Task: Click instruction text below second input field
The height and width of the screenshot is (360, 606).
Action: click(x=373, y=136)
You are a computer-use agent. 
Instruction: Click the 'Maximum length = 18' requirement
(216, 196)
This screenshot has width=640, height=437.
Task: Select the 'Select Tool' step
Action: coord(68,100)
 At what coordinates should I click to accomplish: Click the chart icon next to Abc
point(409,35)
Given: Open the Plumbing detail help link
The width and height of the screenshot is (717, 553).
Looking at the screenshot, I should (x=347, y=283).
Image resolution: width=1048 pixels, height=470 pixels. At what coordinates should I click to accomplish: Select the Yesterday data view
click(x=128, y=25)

━━━━━━━━

▶ **INSTRUCTIONS FOR THE TASK**:
Reproduce all the records above with "coordinates" switched to "position" and nothing else changed.

▶ **CORRECT ANSWER**:
Task: Click instruction text below second input field
The height and width of the screenshot is (360, 606).
Action: click(x=373, y=136)
You are a computer-use agent. 
Instruction: Click the 'Maximum length = 18' requirement
(216, 196)
This screenshot has width=640, height=437.
Task: Select the 'Select Tool' step
Action: coord(68,100)
 At what position should I click to accomplish: Click the chart icon next to Abc
point(409,35)
Given: Open the Plumbing detail help link
The width and height of the screenshot is (717, 553).
Looking at the screenshot, I should (x=347, y=283).
Image resolution: width=1048 pixels, height=470 pixels. At what position should I click to accomplish: Select the Yesterday data view
click(x=128, y=25)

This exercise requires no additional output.